NLRP3 inhibition attenuates the allergic rhinitis symptoms in a mouse model.

Abstract

Recent human and animal studies have demonstrated that Nod-like receptor family, pyrin domain-containing 3 (NLRP3) inflammasome is closely involved in the development of allergic diseases. To identify the mechanism underlying the activation of NLRP3 inflammasome signaling pathway in an ovalbumin (OVA)-induced allergic rhinitis (AR) mice model and to validate the effect of a specific inhibitor of the NLRP3, MCC950. Mice were divided into three groups and each group consisted of ten mice (saline group, the negative control group; OVA group, the OVA-induced AR model group; and OVA+MCC group, treated with 10 mg/kg MCC950). MCC950 was administered intraperitoneally every second day. Multiple parameters of AR, including NLRP3, caspase-1, interleukin (IL)-1β, and IL-18 were evaluated by using ELISA, RT-qPCR, histopathology, and immunohistochemistry. The mRNA and protein levels of NLRP3, caspase-1, IL-1β and IL-18 were upregulated in the OVA group compared with those of the saline group. MCC950 significantly inhibited the mRNA and protein levels of NLRP3, caspase-1, IL-1β and IL-18 in nasal tissue.
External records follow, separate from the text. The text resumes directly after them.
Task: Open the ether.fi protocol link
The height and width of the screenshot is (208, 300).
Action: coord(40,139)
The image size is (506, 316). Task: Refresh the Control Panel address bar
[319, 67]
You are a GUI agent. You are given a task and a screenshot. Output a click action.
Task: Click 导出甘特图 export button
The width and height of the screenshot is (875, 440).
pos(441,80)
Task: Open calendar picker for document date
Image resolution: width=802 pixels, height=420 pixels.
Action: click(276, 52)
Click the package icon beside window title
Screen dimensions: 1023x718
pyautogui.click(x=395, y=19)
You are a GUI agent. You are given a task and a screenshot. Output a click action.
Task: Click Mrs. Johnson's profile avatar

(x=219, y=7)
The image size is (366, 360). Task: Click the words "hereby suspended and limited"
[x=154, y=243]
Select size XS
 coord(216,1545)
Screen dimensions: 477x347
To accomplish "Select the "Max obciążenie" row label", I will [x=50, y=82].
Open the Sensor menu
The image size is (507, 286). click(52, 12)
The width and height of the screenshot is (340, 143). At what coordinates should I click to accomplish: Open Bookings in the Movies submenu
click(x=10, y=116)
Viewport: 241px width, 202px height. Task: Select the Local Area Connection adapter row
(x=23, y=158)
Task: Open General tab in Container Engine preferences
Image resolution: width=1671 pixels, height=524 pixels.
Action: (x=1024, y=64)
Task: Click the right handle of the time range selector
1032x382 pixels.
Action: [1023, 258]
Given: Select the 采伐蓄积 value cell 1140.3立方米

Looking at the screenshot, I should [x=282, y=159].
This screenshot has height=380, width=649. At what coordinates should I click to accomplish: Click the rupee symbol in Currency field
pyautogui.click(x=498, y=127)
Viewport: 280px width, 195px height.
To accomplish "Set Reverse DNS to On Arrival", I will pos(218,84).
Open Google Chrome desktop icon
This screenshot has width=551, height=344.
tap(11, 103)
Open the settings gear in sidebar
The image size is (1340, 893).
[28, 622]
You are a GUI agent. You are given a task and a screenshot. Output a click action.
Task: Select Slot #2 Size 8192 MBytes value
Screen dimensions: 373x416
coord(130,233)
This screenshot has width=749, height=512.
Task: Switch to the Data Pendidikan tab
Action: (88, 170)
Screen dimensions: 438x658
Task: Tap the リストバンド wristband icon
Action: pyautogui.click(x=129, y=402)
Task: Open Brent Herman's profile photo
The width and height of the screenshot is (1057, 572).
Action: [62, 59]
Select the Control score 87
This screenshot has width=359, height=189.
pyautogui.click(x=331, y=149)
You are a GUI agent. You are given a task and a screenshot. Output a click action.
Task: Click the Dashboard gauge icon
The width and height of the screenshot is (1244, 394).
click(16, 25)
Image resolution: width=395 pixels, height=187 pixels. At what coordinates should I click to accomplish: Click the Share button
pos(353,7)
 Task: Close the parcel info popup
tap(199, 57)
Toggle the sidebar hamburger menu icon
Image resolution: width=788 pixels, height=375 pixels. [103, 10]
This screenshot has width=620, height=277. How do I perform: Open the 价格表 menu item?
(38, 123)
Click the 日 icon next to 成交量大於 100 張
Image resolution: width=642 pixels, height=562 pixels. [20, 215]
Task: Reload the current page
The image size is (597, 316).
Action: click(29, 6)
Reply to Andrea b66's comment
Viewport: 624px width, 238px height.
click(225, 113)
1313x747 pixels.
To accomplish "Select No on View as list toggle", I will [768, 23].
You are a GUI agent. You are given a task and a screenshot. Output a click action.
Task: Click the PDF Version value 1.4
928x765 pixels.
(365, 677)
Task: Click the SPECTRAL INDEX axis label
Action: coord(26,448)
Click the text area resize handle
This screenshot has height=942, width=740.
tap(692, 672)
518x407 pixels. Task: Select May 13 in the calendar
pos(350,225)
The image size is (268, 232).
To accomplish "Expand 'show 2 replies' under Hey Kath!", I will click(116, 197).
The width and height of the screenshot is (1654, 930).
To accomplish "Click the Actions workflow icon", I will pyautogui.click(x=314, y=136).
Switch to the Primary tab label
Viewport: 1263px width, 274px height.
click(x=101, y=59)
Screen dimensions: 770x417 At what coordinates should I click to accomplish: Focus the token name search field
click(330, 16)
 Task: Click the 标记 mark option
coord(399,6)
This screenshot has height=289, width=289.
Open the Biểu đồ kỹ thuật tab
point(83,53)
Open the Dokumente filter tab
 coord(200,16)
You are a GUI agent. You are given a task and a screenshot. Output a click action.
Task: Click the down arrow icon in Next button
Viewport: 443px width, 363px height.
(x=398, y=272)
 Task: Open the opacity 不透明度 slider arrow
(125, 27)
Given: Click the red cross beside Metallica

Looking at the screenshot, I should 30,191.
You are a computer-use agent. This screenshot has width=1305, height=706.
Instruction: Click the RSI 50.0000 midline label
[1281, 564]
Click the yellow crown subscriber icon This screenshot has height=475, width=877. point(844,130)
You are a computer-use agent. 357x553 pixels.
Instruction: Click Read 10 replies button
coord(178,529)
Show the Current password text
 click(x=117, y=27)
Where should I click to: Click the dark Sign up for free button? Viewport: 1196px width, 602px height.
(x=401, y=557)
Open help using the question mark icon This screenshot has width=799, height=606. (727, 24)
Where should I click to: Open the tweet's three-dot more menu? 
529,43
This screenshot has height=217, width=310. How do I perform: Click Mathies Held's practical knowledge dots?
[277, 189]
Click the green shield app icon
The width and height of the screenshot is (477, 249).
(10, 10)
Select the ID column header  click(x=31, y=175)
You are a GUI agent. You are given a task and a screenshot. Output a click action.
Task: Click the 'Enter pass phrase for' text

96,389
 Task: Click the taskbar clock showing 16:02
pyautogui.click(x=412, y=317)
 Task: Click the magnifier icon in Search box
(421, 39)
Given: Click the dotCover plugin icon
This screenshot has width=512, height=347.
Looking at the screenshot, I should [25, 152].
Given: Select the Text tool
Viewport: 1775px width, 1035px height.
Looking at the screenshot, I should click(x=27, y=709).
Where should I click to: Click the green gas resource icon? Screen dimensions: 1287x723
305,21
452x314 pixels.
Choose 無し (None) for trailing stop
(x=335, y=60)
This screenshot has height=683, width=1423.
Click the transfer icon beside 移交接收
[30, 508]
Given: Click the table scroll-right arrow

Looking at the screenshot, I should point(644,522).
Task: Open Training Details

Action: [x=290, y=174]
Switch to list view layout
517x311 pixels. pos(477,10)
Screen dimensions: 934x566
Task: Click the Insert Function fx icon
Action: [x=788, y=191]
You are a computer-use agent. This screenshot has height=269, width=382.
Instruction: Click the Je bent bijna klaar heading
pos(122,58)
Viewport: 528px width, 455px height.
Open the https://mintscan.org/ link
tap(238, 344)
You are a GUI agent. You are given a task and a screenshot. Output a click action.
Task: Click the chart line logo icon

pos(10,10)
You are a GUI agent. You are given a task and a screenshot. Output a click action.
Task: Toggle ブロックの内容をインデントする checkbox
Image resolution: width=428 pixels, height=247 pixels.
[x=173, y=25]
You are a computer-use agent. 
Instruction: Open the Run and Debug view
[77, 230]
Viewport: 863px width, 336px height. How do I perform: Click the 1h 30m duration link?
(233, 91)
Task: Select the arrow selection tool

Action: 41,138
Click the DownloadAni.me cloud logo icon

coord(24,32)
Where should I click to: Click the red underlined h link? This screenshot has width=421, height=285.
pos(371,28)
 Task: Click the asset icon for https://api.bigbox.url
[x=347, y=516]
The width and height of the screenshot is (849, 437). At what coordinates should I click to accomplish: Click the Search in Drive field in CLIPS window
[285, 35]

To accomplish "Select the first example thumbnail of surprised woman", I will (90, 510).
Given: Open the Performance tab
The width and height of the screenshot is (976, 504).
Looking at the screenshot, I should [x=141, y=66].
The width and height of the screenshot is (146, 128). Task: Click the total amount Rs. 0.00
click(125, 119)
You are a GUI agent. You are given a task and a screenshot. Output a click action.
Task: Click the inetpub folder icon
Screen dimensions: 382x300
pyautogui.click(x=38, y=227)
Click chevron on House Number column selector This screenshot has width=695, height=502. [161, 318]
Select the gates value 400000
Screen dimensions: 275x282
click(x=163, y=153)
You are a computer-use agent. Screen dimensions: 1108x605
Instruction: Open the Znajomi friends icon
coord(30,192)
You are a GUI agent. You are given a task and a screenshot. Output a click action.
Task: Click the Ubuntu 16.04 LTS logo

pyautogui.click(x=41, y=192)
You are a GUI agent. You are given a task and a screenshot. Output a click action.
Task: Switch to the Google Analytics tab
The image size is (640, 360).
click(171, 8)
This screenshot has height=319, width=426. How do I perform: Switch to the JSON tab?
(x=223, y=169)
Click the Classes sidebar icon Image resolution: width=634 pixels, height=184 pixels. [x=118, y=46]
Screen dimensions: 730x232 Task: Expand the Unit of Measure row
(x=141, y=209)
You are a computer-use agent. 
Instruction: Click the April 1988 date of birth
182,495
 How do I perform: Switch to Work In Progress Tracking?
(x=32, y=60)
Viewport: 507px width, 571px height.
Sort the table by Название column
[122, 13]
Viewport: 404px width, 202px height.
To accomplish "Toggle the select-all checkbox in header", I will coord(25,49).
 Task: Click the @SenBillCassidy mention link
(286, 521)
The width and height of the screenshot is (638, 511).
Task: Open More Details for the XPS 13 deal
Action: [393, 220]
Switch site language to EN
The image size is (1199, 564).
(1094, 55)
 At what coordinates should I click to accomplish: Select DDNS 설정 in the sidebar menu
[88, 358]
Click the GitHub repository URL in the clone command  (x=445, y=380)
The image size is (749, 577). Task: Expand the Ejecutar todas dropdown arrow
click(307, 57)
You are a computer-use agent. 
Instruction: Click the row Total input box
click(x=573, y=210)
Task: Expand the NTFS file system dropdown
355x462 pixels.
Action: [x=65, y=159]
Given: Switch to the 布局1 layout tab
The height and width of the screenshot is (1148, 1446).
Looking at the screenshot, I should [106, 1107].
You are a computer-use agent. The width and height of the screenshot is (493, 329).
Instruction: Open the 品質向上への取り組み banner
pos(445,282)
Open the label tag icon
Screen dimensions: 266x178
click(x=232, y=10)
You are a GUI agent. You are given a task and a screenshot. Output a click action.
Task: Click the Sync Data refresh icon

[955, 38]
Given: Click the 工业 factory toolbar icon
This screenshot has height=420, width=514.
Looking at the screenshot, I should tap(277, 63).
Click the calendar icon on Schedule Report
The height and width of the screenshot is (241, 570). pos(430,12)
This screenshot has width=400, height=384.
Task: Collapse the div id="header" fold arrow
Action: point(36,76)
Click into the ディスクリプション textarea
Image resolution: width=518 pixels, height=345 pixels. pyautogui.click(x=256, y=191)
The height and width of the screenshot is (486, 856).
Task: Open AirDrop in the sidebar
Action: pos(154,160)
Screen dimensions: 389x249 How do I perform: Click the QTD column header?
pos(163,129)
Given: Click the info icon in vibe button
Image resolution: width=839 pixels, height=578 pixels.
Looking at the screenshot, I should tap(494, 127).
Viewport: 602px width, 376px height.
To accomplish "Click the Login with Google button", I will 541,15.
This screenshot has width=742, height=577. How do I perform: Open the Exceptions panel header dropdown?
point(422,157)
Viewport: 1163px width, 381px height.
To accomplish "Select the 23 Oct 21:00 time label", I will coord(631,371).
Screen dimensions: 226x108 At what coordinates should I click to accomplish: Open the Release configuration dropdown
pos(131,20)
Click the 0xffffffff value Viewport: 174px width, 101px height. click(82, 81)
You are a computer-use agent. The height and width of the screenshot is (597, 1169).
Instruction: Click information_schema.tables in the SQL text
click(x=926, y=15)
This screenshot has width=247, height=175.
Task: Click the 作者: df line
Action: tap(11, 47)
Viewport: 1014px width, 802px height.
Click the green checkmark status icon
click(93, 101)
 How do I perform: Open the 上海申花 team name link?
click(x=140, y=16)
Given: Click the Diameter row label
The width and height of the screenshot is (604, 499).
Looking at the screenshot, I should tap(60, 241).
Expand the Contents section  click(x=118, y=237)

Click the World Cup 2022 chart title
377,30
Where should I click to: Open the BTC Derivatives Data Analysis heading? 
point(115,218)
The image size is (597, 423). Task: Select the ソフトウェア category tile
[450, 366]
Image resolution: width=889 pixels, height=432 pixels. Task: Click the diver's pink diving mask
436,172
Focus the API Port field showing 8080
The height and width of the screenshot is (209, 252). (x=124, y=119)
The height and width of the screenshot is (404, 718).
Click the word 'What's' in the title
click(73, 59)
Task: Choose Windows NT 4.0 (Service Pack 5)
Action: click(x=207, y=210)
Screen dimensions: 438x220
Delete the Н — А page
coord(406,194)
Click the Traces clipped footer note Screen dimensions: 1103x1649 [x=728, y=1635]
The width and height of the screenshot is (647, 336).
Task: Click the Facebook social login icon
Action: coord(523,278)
Further, AR symptoms and eosinophil count were normalized after MCC950 treatment. However, OVA-specific IgE was not restored in the OVA+MCC group. NLRP3 inflammasome signaling pathway may be an alternative pathway to induce AR symptoms in OVA-induced AR model. MCC950 is a specific inhibitor of NLRP3 cascade, which attenuates AR symptoms regardless of IgE.